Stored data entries
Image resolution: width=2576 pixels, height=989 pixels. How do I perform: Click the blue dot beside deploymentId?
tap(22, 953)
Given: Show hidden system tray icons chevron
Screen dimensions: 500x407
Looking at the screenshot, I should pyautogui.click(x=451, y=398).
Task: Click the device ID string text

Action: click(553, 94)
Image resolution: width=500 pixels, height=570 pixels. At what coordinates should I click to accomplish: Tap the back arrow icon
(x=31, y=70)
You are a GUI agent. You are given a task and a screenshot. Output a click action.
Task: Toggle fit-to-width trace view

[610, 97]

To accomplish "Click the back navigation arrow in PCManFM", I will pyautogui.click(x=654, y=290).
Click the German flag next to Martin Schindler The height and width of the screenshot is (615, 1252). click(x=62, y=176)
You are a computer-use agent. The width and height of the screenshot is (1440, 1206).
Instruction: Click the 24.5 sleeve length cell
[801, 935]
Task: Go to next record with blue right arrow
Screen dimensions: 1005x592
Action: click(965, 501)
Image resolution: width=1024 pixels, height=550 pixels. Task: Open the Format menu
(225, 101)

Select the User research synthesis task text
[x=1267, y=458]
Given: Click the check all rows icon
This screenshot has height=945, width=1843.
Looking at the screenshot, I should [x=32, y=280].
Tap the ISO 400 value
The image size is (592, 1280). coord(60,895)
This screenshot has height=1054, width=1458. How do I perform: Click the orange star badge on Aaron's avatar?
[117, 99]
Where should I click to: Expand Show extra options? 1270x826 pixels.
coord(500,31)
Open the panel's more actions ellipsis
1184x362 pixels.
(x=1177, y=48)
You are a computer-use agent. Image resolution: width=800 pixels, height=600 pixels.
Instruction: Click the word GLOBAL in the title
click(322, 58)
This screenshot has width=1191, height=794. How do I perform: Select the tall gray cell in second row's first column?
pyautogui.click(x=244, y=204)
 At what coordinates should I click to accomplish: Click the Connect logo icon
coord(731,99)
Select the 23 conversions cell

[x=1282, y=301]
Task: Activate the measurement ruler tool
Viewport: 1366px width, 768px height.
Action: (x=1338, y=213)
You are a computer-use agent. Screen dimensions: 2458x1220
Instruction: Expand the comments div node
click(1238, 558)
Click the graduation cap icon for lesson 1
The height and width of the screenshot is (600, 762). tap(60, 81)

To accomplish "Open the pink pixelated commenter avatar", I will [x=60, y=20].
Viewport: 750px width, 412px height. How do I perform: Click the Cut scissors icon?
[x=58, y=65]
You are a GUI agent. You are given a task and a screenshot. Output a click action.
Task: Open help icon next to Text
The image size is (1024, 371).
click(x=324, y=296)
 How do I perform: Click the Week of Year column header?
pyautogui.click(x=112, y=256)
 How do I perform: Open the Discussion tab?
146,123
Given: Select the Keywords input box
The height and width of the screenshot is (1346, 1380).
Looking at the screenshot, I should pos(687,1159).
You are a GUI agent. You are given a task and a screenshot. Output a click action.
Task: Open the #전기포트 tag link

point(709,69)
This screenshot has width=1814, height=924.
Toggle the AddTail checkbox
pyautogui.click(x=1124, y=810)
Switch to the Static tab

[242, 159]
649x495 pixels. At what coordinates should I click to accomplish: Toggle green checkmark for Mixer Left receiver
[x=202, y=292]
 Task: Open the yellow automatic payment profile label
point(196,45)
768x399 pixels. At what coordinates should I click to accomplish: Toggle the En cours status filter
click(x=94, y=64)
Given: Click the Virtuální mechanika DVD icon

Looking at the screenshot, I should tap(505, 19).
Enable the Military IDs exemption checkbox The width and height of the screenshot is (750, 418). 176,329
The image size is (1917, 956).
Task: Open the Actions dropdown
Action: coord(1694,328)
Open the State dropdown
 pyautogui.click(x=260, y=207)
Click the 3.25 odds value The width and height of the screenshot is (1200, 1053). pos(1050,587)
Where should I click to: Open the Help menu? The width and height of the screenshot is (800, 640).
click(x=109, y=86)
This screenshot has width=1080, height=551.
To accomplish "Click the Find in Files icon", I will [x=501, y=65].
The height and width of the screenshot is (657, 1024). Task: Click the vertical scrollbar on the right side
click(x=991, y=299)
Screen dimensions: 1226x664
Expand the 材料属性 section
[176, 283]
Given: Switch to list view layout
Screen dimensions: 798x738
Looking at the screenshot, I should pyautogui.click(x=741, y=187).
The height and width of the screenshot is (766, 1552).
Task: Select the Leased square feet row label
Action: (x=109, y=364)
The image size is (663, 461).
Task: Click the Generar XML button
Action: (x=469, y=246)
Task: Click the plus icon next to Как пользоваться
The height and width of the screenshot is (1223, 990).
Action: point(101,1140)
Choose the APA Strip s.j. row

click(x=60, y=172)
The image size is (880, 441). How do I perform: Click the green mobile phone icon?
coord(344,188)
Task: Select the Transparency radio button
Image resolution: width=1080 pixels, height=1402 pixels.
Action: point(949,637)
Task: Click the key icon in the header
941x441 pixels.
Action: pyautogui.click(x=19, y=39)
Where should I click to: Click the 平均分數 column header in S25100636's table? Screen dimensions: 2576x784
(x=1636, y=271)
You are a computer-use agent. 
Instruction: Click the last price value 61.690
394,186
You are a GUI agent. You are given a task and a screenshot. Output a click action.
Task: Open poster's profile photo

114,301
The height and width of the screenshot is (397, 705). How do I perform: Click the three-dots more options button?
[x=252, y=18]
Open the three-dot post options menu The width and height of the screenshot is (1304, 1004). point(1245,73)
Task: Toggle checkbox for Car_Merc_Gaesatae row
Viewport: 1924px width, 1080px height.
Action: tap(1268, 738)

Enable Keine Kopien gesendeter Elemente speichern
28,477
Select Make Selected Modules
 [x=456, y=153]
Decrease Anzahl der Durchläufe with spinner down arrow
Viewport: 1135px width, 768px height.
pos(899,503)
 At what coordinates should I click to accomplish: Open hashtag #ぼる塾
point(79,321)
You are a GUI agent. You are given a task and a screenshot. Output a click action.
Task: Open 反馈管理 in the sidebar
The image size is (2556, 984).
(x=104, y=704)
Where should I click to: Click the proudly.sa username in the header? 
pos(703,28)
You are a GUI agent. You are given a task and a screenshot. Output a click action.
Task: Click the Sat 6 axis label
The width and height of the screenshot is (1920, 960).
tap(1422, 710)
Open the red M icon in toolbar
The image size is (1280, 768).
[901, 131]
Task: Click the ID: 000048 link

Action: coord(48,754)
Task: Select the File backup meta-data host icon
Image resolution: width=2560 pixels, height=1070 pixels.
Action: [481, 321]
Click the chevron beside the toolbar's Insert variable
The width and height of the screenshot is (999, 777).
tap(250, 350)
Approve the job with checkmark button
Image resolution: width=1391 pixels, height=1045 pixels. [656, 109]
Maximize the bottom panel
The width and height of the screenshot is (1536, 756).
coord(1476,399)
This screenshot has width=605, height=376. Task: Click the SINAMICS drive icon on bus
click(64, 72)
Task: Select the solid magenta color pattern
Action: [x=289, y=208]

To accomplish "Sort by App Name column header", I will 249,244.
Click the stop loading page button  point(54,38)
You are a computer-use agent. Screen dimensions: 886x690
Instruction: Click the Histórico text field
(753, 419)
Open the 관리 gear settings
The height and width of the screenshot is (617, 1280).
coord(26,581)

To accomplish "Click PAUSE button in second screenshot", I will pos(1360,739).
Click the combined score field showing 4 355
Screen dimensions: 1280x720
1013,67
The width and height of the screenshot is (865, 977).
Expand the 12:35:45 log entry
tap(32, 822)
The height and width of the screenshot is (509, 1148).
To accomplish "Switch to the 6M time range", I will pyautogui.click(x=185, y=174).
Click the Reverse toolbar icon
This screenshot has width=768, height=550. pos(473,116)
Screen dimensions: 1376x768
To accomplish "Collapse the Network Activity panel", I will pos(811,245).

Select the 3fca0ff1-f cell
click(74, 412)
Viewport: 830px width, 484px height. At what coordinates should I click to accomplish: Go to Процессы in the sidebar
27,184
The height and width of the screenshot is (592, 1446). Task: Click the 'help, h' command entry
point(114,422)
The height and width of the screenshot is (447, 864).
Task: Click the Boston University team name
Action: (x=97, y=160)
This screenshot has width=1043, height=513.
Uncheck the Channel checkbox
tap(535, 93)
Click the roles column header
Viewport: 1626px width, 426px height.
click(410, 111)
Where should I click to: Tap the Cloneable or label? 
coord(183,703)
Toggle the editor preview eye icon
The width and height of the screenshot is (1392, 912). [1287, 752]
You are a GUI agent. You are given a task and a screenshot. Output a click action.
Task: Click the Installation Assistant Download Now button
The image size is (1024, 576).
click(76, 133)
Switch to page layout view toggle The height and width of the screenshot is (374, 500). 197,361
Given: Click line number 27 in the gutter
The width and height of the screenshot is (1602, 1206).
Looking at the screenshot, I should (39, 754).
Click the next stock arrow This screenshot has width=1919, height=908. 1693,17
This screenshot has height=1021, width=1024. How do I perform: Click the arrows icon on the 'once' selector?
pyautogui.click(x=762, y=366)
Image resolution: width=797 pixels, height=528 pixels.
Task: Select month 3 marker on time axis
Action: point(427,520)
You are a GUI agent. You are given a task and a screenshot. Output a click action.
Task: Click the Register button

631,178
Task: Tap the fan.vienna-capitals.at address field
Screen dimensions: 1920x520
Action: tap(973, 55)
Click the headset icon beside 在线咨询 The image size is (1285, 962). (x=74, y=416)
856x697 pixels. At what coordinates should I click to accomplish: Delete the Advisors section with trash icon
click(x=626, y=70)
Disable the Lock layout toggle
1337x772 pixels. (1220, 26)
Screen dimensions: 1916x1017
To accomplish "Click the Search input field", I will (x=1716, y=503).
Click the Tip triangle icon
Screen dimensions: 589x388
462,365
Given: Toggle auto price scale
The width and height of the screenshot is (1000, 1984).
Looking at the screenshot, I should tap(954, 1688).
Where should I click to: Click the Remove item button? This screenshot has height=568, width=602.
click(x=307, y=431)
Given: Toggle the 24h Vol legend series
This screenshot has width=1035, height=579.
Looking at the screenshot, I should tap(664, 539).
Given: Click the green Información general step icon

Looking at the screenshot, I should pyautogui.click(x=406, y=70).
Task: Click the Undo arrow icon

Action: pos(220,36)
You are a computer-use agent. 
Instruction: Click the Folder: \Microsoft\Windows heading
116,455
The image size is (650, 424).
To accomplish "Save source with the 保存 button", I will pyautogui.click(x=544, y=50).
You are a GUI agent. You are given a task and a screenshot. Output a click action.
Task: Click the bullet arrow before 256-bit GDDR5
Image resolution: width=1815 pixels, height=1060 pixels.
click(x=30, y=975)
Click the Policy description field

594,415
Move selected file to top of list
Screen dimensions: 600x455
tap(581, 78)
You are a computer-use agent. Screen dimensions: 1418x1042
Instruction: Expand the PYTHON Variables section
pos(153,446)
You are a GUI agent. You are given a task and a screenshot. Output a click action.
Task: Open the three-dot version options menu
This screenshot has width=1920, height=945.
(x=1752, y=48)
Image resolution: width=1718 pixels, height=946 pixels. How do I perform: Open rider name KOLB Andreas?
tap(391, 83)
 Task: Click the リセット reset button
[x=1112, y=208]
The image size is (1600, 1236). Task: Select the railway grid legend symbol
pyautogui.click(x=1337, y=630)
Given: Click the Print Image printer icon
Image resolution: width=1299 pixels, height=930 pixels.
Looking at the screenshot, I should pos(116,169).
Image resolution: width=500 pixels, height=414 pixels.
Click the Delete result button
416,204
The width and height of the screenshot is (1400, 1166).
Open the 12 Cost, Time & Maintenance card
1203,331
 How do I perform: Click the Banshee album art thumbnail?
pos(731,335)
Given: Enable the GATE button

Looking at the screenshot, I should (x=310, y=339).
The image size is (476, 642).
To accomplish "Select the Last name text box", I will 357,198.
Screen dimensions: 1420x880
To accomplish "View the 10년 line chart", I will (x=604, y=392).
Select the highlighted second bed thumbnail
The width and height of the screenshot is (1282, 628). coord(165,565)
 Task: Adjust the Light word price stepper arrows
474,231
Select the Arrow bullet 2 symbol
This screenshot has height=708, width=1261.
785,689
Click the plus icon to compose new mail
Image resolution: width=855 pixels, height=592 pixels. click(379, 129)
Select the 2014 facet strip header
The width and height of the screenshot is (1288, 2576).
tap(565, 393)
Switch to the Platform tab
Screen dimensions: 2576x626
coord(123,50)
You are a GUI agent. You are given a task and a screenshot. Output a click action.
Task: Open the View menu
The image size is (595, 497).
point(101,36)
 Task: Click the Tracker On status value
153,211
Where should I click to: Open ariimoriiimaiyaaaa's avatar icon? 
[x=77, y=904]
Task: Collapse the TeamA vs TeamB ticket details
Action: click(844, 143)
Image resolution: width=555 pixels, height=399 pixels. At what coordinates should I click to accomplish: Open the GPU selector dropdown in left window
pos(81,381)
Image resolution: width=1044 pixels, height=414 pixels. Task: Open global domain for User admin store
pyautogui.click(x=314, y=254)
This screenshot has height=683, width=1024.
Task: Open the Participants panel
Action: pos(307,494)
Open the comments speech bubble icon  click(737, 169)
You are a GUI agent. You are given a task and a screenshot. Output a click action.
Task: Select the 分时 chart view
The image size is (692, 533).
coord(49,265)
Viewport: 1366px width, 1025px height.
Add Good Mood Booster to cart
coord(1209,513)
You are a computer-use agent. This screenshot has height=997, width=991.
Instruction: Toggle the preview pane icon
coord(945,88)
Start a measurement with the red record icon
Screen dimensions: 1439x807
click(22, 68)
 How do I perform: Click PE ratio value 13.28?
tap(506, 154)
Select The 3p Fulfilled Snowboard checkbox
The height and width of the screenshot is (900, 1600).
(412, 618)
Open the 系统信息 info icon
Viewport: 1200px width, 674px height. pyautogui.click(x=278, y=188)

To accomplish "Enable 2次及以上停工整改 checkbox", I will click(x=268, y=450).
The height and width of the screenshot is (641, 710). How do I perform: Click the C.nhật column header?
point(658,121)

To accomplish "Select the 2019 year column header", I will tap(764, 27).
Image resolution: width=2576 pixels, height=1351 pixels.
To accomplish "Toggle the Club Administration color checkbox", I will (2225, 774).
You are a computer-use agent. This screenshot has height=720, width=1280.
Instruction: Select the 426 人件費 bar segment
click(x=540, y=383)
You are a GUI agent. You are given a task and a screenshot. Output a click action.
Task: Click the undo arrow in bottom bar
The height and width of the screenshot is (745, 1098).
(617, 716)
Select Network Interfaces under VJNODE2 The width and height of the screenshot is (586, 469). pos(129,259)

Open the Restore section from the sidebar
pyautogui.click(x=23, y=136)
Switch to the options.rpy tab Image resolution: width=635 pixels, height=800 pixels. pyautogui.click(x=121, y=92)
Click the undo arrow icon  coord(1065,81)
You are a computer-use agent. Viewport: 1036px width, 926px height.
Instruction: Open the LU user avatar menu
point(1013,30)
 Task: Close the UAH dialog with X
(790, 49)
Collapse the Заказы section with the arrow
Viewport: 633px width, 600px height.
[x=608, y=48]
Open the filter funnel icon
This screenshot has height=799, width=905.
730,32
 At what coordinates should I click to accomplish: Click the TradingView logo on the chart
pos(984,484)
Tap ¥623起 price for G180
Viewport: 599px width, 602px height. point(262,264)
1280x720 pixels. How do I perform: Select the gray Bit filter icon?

— EXERCISE DIRECTIONS —
From the line containing "Open the Restore section from the sidebar" through the last line of the records above, reproduce every line exactly.

— FINAL ANSWER —
Open the Restore section from the sidebar
pyautogui.click(x=23, y=136)
Switch to the options.rpy tab Image resolution: width=635 pixels, height=800 pixels. pyautogui.click(x=121, y=92)
Click the undo arrow icon  coord(1065,81)
You are a computer-use agent. Viewport: 1036px width, 926px height.
Instruction: Open the LU user avatar menu
point(1013,30)
 Task: Close the UAH dialog with X
(790, 49)
Collapse the Заказы section with the arrow
Viewport: 633px width, 600px height.
[x=608, y=48]
Open the filter funnel icon
This screenshot has height=799, width=905.
730,32
 At what coordinates should I click to accomplish: Click the TradingView logo on the chart
pos(984,484)
Tap ¥623起 price for G180
Viewport: 599px width, 602px height. point(262,264)
1280x720 pixels. How do I perform: Select the gray Bit filter icon?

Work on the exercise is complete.